Copy out the full email excerpt about putting quarantined IoT devices behind a captive portal, reproducing every line without change.

(Text under study Opens)

That said, one could easily imagine, for example, something as simple as an
additional API boolean key,

    "quarantined": true|false,

Perhaps once there's some experience with 7710bis+API implementation...

On Tue, 9 Jul 2019 at 14:41, Michael Richardson <mcr+ietf@sandelman.ca>
wrote:

>
> Again, a WG whose ML is not the WG name, and there is no alias. ARGH.
> Here are some emails that didn't get to captive-portals@ietf.org.
> Sorry for the duplication for others.
>
>
>
>
> ---------- Forwarded message ----------
> From: Michael Richardson <mcr+ietf@sandelman.ca>
> To: "opsawg@ietf.org" <opsawg@ietf.org>, "mud@ietf.org" <mud@ietf.org>,
> capport@ietf.org
> Cc:
> Bcc:
> Date: Tue, 09 Jul 2019 10:41:58 -0400
> Subject: putting quarantined IoT devices behind a captive portal
>
> Between editing drafts yesterday, I got to thinking about CAPPORT.
> I have been working on what to do when an IoT device violates it's MUD
> profile.  There are a bunch of issues around this.

(Text under study Closes)
(Study material Opens)

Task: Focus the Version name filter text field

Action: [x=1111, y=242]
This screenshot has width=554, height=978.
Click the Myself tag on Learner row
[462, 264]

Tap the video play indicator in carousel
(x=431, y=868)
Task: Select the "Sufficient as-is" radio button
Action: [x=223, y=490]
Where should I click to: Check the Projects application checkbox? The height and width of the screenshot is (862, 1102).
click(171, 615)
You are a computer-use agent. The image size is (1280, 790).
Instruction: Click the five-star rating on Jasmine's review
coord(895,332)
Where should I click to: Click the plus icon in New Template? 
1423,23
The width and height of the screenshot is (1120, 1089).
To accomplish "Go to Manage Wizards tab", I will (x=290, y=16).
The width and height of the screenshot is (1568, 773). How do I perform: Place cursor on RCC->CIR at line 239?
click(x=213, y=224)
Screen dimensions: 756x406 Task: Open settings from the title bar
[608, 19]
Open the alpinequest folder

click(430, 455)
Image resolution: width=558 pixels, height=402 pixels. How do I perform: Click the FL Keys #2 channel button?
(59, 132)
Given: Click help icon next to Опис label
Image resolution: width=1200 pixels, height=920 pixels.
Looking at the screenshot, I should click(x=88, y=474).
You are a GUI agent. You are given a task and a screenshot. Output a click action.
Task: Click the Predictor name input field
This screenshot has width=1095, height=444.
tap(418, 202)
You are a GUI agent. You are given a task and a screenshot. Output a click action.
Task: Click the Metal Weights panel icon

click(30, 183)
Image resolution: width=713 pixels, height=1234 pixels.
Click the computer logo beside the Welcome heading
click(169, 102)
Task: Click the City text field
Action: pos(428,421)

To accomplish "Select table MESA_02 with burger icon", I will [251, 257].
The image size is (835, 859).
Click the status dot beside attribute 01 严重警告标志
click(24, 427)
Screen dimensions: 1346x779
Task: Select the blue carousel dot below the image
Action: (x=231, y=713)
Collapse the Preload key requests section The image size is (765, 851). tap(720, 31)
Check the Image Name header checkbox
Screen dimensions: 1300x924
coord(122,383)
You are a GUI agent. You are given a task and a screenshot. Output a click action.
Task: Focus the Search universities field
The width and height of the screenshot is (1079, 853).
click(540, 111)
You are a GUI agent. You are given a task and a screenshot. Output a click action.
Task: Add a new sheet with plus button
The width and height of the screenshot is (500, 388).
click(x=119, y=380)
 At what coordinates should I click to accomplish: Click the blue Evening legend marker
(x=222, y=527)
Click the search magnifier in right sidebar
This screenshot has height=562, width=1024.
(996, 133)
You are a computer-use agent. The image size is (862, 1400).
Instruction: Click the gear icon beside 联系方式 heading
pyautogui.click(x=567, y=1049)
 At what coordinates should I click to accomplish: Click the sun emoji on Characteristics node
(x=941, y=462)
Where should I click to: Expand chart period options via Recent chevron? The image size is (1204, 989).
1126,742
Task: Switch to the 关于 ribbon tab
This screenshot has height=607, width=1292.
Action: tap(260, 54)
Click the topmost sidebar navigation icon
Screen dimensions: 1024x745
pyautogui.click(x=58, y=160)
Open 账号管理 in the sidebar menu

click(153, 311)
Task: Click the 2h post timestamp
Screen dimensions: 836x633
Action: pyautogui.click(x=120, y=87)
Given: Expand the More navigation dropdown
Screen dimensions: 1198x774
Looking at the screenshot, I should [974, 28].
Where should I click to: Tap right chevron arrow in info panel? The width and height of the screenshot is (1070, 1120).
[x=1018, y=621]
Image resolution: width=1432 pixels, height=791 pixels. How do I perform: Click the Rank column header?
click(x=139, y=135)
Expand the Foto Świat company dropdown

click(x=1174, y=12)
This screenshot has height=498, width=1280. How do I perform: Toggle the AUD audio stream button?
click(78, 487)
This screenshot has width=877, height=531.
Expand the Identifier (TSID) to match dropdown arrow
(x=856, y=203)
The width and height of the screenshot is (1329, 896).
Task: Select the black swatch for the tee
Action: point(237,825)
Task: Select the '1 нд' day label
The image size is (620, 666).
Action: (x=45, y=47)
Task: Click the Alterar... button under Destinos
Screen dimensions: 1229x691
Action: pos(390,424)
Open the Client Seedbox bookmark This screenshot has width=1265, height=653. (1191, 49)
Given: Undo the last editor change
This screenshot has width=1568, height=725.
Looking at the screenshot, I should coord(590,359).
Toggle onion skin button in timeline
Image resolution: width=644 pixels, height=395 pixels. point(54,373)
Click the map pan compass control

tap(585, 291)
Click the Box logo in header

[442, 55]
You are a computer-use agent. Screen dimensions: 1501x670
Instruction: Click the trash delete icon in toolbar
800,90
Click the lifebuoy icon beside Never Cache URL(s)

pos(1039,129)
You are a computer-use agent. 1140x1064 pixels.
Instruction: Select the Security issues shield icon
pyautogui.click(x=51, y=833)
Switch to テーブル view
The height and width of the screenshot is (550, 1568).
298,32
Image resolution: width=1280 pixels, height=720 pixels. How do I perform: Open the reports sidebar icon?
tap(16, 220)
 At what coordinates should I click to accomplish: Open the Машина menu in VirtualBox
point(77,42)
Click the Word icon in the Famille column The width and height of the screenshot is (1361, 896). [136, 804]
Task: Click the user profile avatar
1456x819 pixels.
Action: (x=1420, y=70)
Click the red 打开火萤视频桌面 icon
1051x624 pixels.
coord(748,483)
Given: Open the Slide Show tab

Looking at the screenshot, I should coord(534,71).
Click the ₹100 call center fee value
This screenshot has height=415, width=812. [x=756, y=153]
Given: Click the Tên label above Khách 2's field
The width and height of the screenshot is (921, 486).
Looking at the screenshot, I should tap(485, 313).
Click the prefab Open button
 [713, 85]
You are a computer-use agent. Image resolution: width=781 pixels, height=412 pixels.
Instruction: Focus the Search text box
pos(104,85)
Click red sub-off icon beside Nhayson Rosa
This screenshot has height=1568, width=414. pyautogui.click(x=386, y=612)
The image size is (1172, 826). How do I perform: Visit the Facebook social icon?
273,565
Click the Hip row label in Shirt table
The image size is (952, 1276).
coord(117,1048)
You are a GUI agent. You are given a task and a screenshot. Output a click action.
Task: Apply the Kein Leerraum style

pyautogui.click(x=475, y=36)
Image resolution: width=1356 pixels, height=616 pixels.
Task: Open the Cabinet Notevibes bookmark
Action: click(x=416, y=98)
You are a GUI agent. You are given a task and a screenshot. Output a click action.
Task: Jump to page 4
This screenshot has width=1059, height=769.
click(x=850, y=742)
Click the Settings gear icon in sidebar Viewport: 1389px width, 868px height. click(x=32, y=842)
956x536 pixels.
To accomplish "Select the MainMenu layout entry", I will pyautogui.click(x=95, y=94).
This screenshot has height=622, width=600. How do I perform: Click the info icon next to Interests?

(Study material Closes)

**Task answer:**
That said, one could easily imagine, for example, something as simple as an
additional API boolean key,

    "quarantined": true|false,

Perhaps once there's some experience with 7710bis+API implementation...

On Tue, 9 Jul 2019 at 14:41, Michael Richardson <mcr+ietf@sandelman.ca>
wrote:

>
> Again, a WG whose ML is not the WG name, and there is no alias. ARGH.
> Here are some emails that didn't get to captive-portals@ietf.org.
> Sorry for the duplication for others.
>
>
>
>
> ---------- Forwarded message ----------
> From: Michael Richardson <mcr+ietf@sandelman.ca>
> To: "opsawg@ietf.org" <opsawg@ietf.org>, "mud@ietf.org" <mud@ietf.org>,
> capport@ietf.org
> Cc:
> Bcc:
> Date: Tue, 09 Jul 2019 10:41:58 -0400
> Subject: putting quarantined IoT devices behind a captive portal
>
> Between editing drafts yesterday, I got to thinking about CAPPORT.
> I have been working on what to do when an IoT device violates it's MUD
> profile.  There are a bunch of issues around this.